Práticas de Leituras Desenvolvidas pelos ProfessoresProfissionais da educação têm se preocupado com inúmeros problemas que estão afetando o processo educacional em todos os seus níveis, porém, o que causa maior inquietude, sem dúvida, é a aprendizagem da leitura interferida negativamente pelo desinteresse pelo ato de ler nas séries iniciais do ensino fundamental.
A prática docente é, em geral, caracterizada como uma ação espontânea, profundamente intuitiva. Na maioria das vezes, não constitui resultado de reflexão teórica consistente capaz de direcioná-la ao alcance do principal objetivo em educação:
O desenvolvimento do educando enquanto sujeito de sua aprendizagem e a conseqüente transformação da sociedade em que vive.
Não há dúvida de que a leitura é um caminho muito importante para a informação e, principalmente, para a formação do aluno. No entanto, nem todo aluno gosta de ler, ou melhor, não só os alunos, mas também, o professor. Então, partindo da seguinte problemática, como despertar no aluno o gosto pela leitura, sem nem mesmo o principal responsável por sua formação tem o habito de ler?
Nem sempre adquirir a habilidade da leitura é uma tarefa fácil. Ela apresenta dificuldades e propõe muitos desafios, os quais exigem dos adultos, pais e professores, não apenas boa vontade, mas também esforço e dedicação constante, e para isso é necessário sentir prazer pelo ato de ler.
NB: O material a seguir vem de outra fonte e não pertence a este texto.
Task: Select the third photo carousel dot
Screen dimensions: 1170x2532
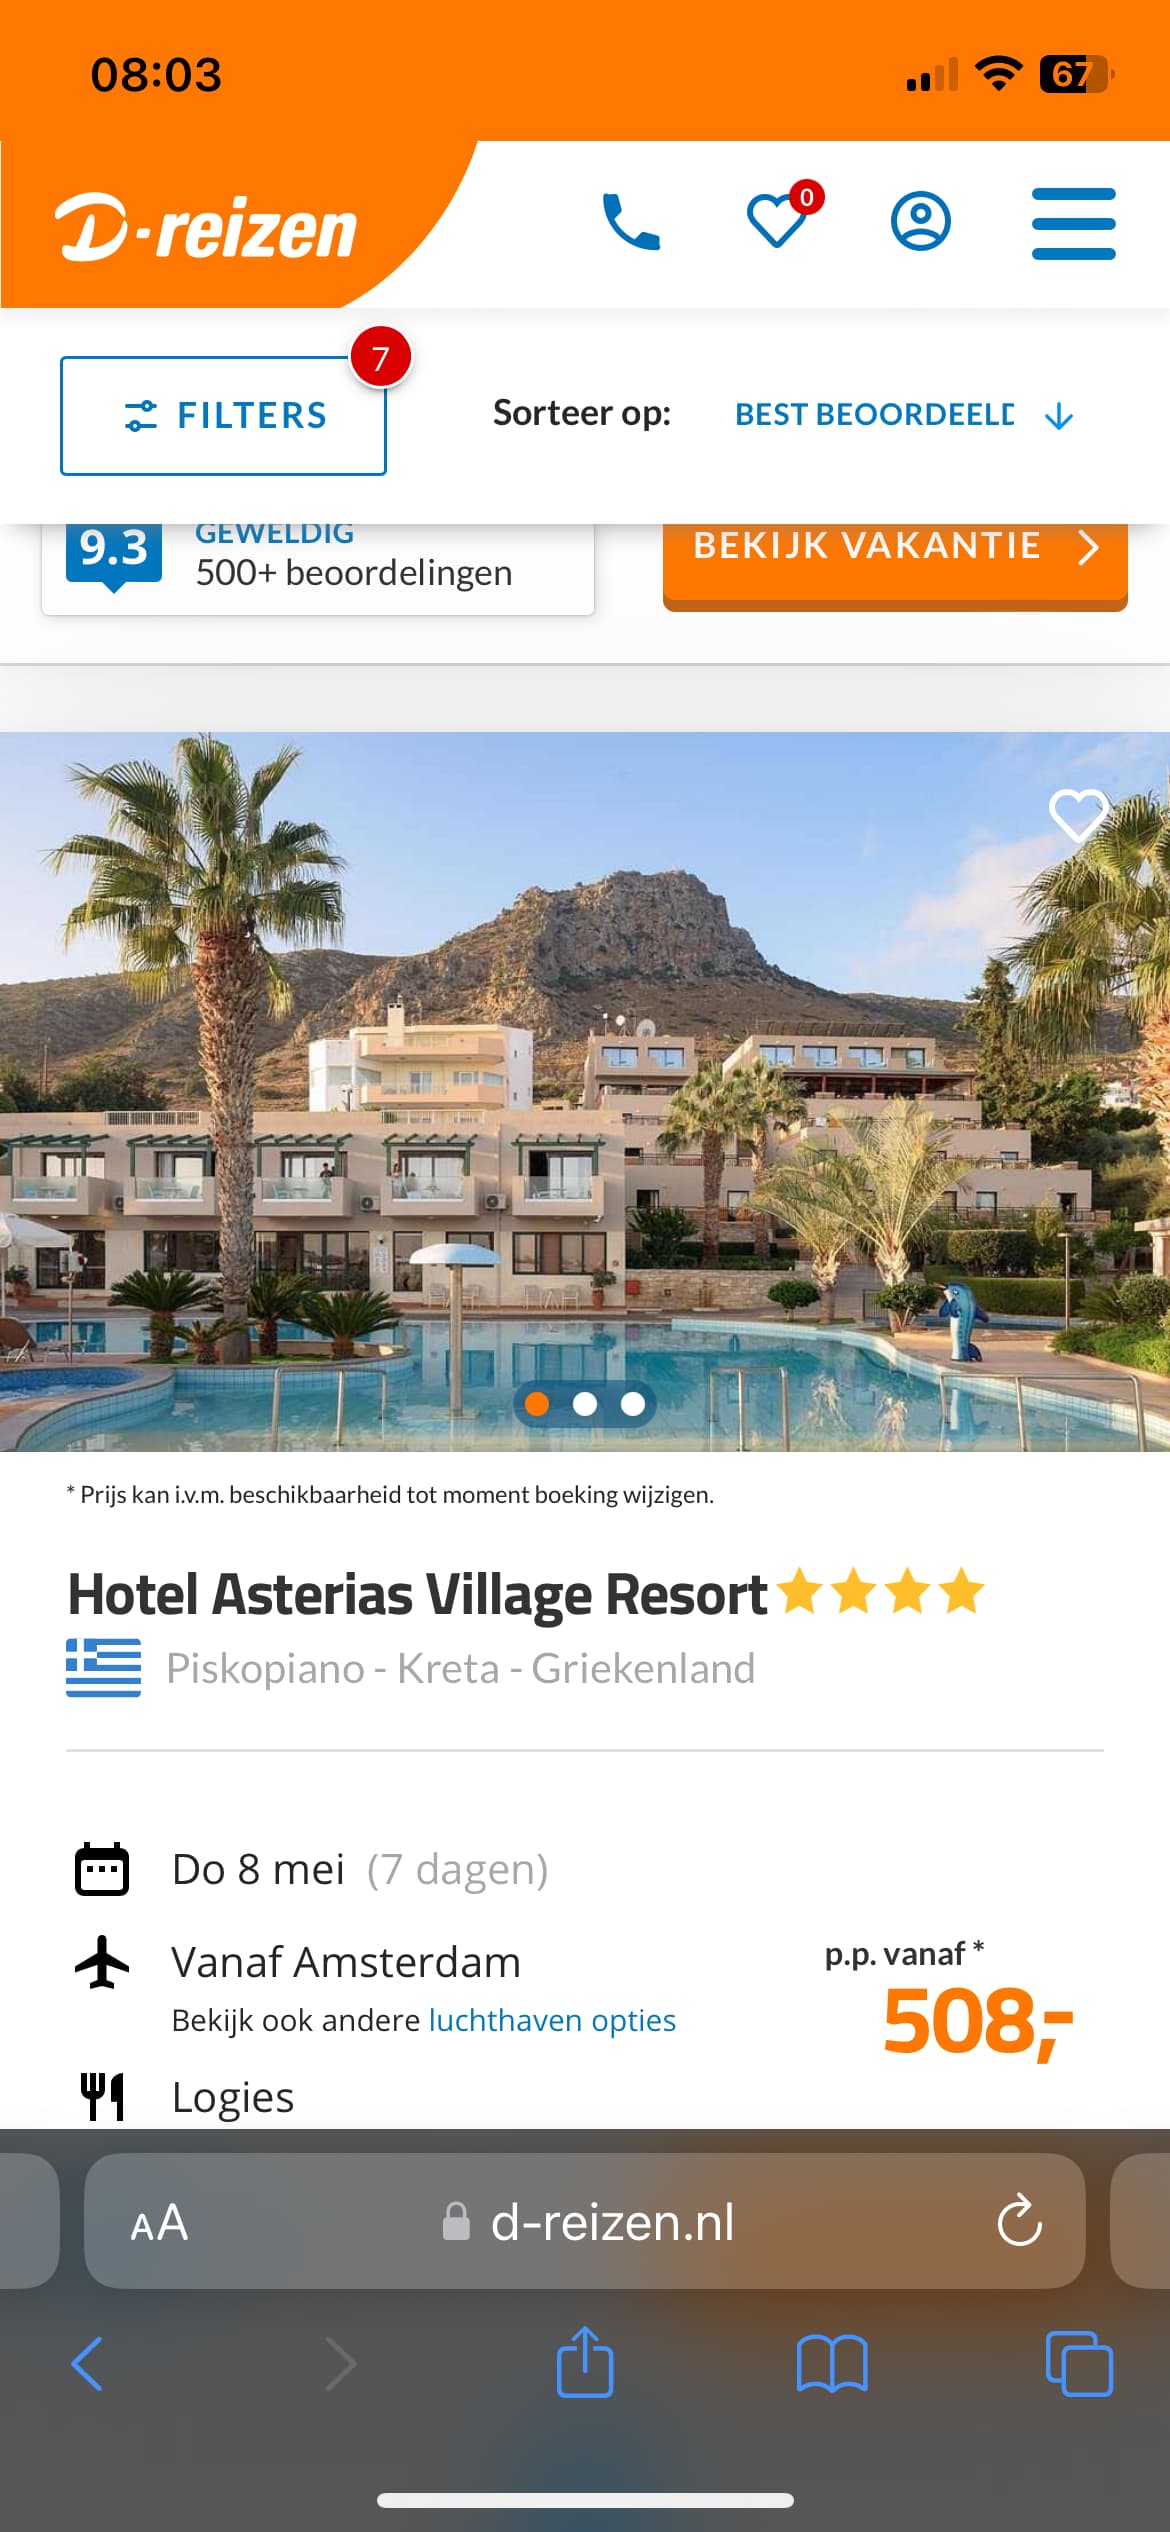Action: pyautogui.click(x=633, y=1404)
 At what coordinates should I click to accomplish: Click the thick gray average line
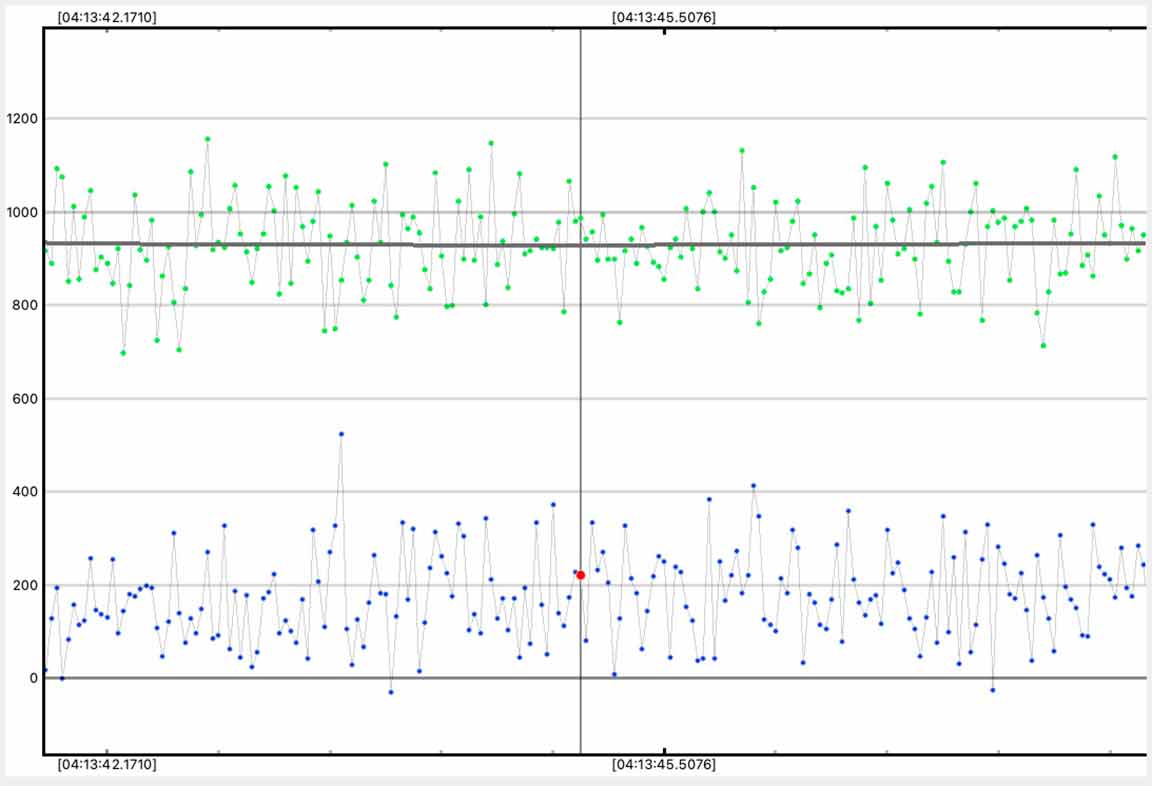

Formar leitores é tarefa complexa que desafia professores e educadores, principalmente nesta época tão dominada pelos meios de comunicação de massa, sobretudo, pela televisão e internet.
Aprender e ler é fundamental para que o indivíduo possa participar efetivamente da sociedade na qual está inserida. É, sobretudo, através da leitura que o indivíduo partilha e constrói o seu intelecto do ponto de vista sócio-cultural. Ensinar a ler é uma tarefa do todo professor, não sendo exclusividade apenas do professor da Língua Portuguesa, quase sempre responsabilizado pela dificuldade do aluno de interpretar questões de outras disciplinas. No entanto, a maioria dos professores, principais responsáveis por essa formação leitora, não são leitores.
‘‘Ninguém nasce sabendo ler: aprende-se a ler, á medida, em que se vive. Se ler livros geralmente se aprende nos bancos da escola, outras leituras se aprendem por aí, na chamada escolada vida’’(LAJOLLO, 1993, p.93).
Portanto, além de despertar no aluno o gosto da leitura, é preciso, antes de qualquer coisa, despertar nele a sensibilidade, a capacidade de se situar frente ao texto.
De acordo com Paulo Freire (1997), é bom salientar que ‘‘[...] a leitura do mundo particular do leitor é do fundamental importância para despertar-lhe o interesse pela leitura da palavra [...]’’. Assim, a aprendizagem da leitura deve ser um ato de educação fundamentalmente ético e político, levando em conta a cultura das pessoas e das sociedades: seus hábitos, costumes, modos de viver e de pensar. A partir do momento em que o individuo adquire o habito e prazer pela leitura ele passa a agir como agente transformador de sua historia e não como mero sujeito dela.